Task prompt: With nothing added and nothing dropped, write out all of the entries below.

Information supplied:

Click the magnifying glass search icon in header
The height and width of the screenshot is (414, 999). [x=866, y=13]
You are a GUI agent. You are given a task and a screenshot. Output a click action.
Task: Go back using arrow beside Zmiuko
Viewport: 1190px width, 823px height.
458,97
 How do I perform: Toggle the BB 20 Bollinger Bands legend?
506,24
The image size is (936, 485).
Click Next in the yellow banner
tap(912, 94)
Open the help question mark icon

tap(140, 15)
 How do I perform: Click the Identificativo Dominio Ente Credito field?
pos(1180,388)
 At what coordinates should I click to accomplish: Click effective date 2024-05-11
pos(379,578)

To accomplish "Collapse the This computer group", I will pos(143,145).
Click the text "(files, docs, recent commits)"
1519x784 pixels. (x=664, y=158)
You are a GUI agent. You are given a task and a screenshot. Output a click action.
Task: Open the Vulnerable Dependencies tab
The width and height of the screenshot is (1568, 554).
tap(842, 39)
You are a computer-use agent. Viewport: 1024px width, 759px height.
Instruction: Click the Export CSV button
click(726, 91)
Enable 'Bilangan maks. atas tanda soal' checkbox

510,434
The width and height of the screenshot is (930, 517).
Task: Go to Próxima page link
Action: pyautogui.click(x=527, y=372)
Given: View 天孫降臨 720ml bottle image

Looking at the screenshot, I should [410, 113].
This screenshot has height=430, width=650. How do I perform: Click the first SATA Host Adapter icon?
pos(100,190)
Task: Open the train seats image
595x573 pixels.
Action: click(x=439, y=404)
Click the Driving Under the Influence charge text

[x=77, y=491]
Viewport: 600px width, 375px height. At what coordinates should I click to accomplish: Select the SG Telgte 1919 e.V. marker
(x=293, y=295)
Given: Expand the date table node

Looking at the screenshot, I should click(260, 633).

Exercise response:
Click the magnifying glass search icon in header
The height and width of the screenshot is (414, 999). [x=866, y=13]
You are a GUI agent. You are given a task and a screenshot. Output a click action.
Task: Go back using arrow beside Zmiuko
Viewport: 1190px width, 823px height.
458,97
 How do I perform: Toggle the BB 20 Bollinger Bands legend?
506,24
The image size is (936, 485).
Click Next in the yellow banner
tap(912, 94)
Open the help question mark icon

tap(140, 15)
 How do I perform: Click the Identificativo Dominio Ente Credito field?
pos(1180,388)
 At what coordinates should I click to accomplish: Click effective date 2024-05-11
pos(379,578)

To accomplish "Collapse the This computer group", I will pos(143,145).
Click the text "(files, docs, recent commits)"
1519x784 pixels. (x=664, y=158)
You are a GUI agent. You are given a task and a screenshot. Output a click action.
Task: Open the Vulnerable Dependencies tab
The width and height of the screenshot is (1568, 554).
tap(842, 39)
You are a computer-use agent. Viewport: 1024px width, 759px height.
Instruction: Click the Export CSV button
click(726, 91)
Enable 'Bilangan maks. atas tanda soal' checkbox

510,434
The width and height of the screenshot is (930, 517).
Task: Go to Próxima page link
Action: pyautogui.click(x=527, y=372)
Given: View 天孫降臨 720ml bottle image

Looking at the screenshot, I should [410, 113].
This screenshot has height=430, width=650. How do I perform: Click the first SATA Host Adapter icon?
pos(100,190)
Task: Open the train seats image
595x573 pixels.
Action: click(x=439, y=404)
Click the Driving Under the Influence charge text

[x=77, y=491]
Viewport: 600px width, 375px height. At what coordinates should I click to accomplish: Select the SG Telgte 1919 e.V. marker
(x=293, y=295)
Given: Expand the date table node

Looking at the screenshot, I should click(260, 633).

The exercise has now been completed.